Vol. 4 No. 1 (2026): January/December - 2026

Prophylaxis for Deep Vein Thrombosis and Pulmonary Embolism Failed or was Insufficient COVID-19

DOI
https://doi.org/10.52600/2965-0968.bjcmr.2026.4.1.bjcmr41
Submitted
August 14, 2025
Published
2025-09-16

Abstract

Patients with COVID-19 exhibit distinct laboratory findings that are compatible with a pro-thrombotic state, in which the key associated underlying episode to thrombotic complications is an excessive inflammatory response of the host to infection.
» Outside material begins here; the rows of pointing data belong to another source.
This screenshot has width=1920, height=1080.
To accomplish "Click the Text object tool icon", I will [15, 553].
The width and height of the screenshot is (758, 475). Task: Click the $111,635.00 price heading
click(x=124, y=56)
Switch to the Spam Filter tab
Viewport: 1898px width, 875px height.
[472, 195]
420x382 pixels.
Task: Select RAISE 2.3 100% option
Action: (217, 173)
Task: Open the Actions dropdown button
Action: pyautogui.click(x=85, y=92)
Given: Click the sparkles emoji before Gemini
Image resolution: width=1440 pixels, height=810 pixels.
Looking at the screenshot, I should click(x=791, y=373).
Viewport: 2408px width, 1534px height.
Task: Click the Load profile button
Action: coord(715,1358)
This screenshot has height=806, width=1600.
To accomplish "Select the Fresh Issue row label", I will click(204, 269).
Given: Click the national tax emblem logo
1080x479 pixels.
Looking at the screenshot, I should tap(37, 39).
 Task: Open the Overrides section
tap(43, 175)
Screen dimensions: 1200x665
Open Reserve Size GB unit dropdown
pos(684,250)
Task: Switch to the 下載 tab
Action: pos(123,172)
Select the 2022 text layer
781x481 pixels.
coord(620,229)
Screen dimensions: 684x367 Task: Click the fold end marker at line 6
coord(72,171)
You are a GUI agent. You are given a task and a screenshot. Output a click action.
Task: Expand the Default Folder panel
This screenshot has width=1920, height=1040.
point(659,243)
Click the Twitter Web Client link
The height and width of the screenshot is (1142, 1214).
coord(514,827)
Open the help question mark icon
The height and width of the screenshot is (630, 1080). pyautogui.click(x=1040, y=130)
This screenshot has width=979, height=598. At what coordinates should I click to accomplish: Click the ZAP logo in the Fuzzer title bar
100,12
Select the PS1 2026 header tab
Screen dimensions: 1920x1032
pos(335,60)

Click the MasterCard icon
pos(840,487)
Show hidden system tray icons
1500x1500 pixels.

The aim of the present study was to evaluate routine prophylaxis for pulmonary thromboembolism (PTE) at a teaching school and the effect of COVID-19 on the prevalence of deep vein thrombosis (DVT) and PTE in the year 2020. The study was conducted analyzing records the patients, monthly prevalence of adequate prophylaxis and the monthly incidence of DVT and PTE in patients with moderate to high risk based on the Wells score in the year 2020, with an investigation of the effect of COVID-19 on this incidence at São José do Rio Preto Hospital. An analysis was performed of hospital data on the prevalence of adequate prophylaxis for deep vein thrombosis and pulmonary embolism in patients with moderate to high risk for PTE based on the Wells score in the year 2020. For prophylaxis, conventional and low molecular weight heparin, rivaroxaban, warfarin, antithrombotic elastic stockings and pneumatic boots were used, depending on the needs of each patient. Our results show that June and July were the peaks of the COVID-19 pandemic, with a significant increase in the incidence, going from an annual level of 0.29% to 0.88%. The monthly mean incidence went from 0.13% through June to 0.46% from July to December; this difference was statistically significant (p = 0.002, Mann-Whitney U test). The coronavirus has increased the incidence of deep vein thrombosis and pulmonary embolism, suggesting a failure in mechanisms of prophylaxis for PTE implanted prior to COVID-19.